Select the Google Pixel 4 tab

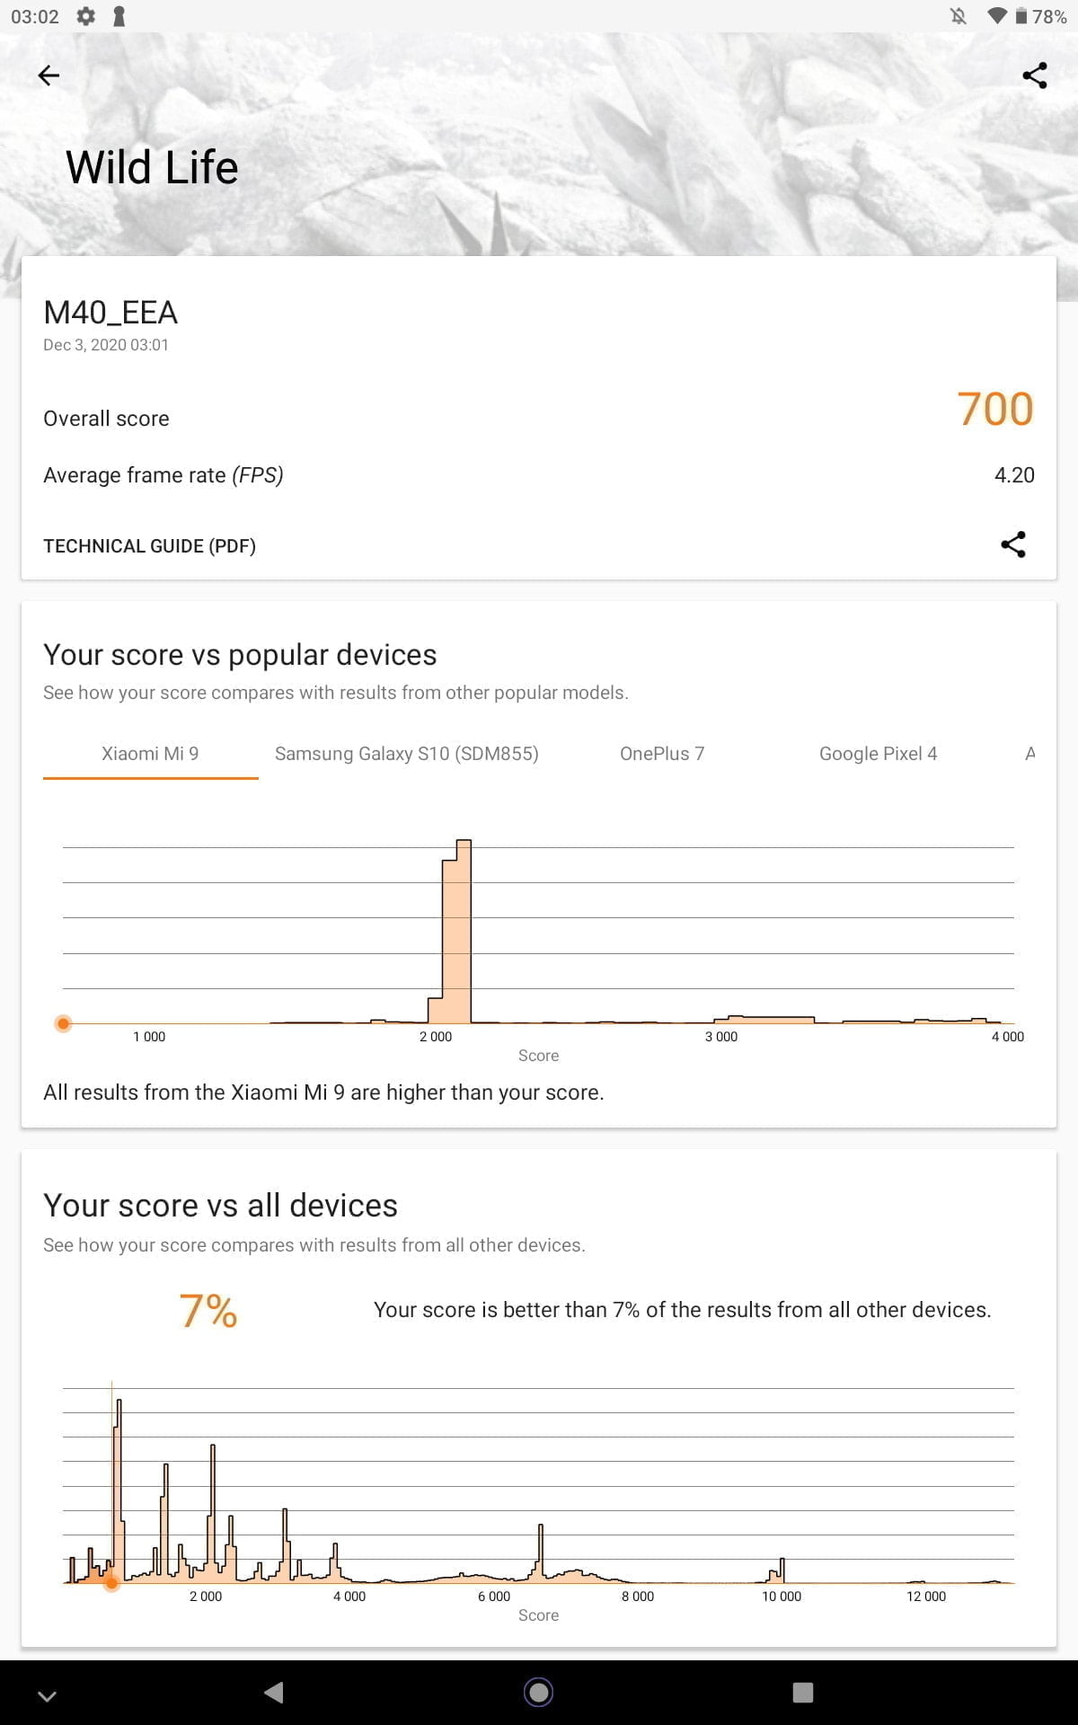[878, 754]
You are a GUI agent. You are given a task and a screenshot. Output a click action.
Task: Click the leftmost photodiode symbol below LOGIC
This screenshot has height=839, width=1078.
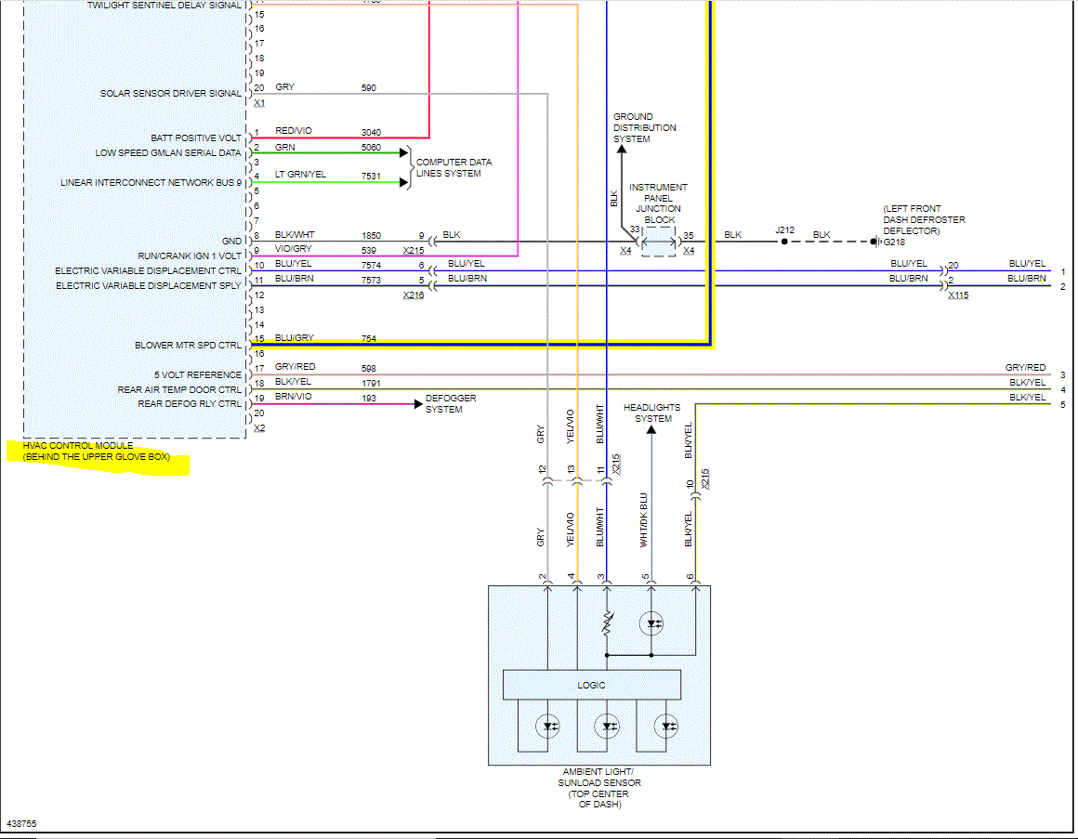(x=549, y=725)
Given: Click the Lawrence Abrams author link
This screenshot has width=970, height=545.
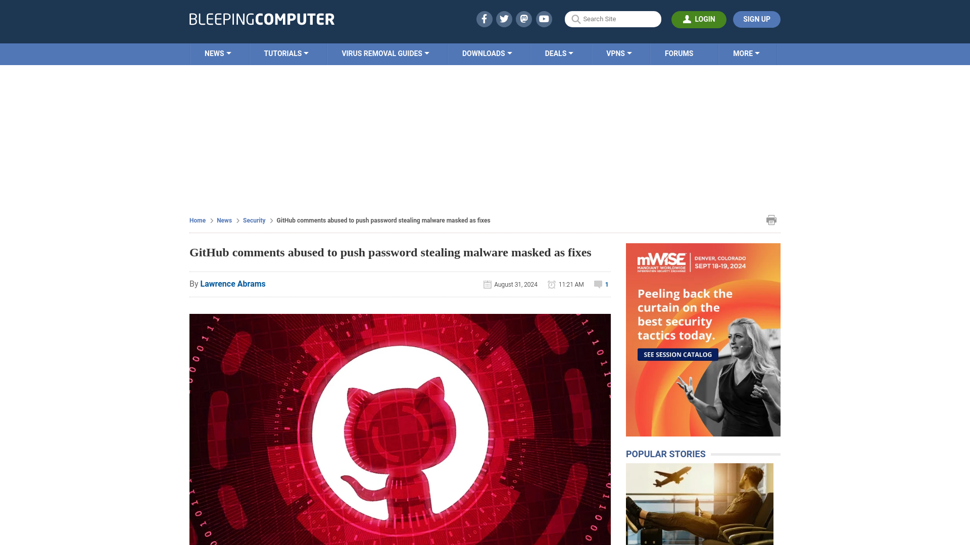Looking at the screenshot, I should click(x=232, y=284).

### What is required
What is needed is a word-for-word repeat of every line from the line with "Given: Click the Lawrence Abrams author link" to the end of the entries above; leave out the pictures.

### Answer below
Given: Click the Lawrence Abrams author link
This screenshot has width=970, height=545.
Looking at the screenshot, I should click(x=232, y=284).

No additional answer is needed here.